I had another great fear as a child, also due to a mysterious word floating through the adults’ conversations:  The Rapture.  In the type of church that I grew up in, the preacher often taught about the Second coming of Christ, also called the Rapture, when all the believers would be snatched up to heaven in “the twinkling of an eye”.  There were songs written about it, sermons preached about it, and even movies made about it.  From the movies, I had the idea that we would all fly upwards naked, leaving our pile of clothing as an ominous indicator of whatever activity we were engaged in at that singular moment.  I was OK with flying naked into Heaven, but my major concern lay in the final destination of my blankie.  If we weren’t bringing any fabric to Heaven, then what would become of my beloved blankie?  I wasn’t sure I could enjoy Heaven without it.  This caused me deep anguish.

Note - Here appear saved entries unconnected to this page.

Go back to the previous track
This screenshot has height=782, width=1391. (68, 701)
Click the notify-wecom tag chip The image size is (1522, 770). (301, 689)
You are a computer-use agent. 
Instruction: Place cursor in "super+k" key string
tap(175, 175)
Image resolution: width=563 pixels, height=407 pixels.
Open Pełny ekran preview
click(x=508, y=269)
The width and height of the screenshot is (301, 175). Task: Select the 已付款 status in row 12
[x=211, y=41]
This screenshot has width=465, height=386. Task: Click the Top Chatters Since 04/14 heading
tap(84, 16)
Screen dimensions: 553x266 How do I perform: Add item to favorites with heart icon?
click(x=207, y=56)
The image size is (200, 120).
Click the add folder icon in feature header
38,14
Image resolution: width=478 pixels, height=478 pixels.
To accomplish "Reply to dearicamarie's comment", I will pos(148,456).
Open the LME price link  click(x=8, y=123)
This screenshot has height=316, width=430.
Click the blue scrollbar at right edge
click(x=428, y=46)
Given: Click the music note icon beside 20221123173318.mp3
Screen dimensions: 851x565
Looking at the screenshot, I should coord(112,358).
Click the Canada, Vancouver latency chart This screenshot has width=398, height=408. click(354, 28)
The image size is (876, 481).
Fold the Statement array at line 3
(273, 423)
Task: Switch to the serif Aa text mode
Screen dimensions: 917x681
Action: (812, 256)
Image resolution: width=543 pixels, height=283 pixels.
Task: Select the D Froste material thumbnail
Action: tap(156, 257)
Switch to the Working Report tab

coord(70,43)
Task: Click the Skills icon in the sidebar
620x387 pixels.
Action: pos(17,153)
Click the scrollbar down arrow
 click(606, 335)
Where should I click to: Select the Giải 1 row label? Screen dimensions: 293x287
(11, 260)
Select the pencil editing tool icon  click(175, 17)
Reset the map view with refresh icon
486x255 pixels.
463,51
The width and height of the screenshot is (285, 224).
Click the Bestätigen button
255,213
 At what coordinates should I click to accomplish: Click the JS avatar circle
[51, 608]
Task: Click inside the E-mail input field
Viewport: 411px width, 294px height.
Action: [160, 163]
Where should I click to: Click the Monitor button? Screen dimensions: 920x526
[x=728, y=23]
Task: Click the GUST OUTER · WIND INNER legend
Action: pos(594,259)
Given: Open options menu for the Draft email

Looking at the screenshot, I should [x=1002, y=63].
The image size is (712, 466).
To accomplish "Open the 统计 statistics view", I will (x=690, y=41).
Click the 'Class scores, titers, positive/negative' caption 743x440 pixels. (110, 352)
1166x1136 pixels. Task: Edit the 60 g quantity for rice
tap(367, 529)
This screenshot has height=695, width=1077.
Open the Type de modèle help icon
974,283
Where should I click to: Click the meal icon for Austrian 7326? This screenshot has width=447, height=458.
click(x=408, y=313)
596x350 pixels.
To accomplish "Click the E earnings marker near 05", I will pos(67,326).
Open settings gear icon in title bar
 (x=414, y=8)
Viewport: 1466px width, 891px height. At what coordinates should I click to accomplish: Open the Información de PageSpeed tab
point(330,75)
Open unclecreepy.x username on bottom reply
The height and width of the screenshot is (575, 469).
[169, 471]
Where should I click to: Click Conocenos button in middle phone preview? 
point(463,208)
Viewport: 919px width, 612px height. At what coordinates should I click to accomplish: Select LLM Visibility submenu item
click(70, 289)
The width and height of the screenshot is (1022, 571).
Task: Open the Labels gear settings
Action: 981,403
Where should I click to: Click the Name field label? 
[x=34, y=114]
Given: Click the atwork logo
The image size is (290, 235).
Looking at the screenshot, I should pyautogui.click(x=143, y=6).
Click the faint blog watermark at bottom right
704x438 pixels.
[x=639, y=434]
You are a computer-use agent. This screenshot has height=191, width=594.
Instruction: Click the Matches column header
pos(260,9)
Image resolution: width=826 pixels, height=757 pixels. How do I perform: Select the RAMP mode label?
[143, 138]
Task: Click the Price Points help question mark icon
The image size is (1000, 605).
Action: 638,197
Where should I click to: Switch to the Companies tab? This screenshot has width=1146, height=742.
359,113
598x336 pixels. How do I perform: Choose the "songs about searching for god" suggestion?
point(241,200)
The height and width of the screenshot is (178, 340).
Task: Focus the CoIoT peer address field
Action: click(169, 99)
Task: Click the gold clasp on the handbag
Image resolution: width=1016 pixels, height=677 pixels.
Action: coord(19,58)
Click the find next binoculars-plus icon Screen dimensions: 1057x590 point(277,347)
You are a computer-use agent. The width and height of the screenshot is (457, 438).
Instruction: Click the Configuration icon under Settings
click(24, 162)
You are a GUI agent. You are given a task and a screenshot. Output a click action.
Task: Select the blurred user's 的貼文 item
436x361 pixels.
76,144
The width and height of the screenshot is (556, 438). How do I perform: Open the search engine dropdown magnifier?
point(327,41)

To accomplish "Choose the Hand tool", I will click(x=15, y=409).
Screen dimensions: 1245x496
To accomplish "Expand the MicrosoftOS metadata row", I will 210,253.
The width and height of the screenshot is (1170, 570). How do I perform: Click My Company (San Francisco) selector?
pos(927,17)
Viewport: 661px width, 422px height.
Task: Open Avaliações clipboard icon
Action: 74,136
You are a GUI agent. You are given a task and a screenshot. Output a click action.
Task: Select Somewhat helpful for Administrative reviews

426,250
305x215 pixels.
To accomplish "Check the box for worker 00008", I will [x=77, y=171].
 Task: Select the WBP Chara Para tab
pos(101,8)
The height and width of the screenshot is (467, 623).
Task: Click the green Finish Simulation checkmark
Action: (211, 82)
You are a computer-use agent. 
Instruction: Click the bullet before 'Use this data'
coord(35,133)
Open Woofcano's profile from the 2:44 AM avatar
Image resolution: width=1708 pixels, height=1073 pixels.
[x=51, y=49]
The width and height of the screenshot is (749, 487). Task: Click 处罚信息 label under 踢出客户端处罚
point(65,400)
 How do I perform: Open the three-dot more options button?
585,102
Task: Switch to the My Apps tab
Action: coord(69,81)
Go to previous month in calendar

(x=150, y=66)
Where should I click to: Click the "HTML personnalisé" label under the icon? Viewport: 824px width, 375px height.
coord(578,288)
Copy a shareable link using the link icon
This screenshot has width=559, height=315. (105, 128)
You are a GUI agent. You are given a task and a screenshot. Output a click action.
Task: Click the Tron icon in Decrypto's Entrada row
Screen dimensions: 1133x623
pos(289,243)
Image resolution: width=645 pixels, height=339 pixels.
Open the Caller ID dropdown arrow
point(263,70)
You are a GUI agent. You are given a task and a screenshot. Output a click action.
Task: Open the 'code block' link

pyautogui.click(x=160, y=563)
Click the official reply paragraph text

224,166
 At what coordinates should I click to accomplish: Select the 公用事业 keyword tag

As an adult, I have out grown my blankie-love and it’s accompanying fear of loss, but I still carry tension where money is concerned.  I have over and over again experienced God’s faithfulness in providing for our financial needs, but it’s a hard lesson for me to retain.  I seem to have to learn it over and over again.  I’m like those block-headed Children of Israel who wandered in the wilderness for 40 years learning and forgetting how to trust God.  Learning and forgetting, relearning and forgetting again.  So last night when my husband said, “it’s another bad month for us” my heart clenched in my chest.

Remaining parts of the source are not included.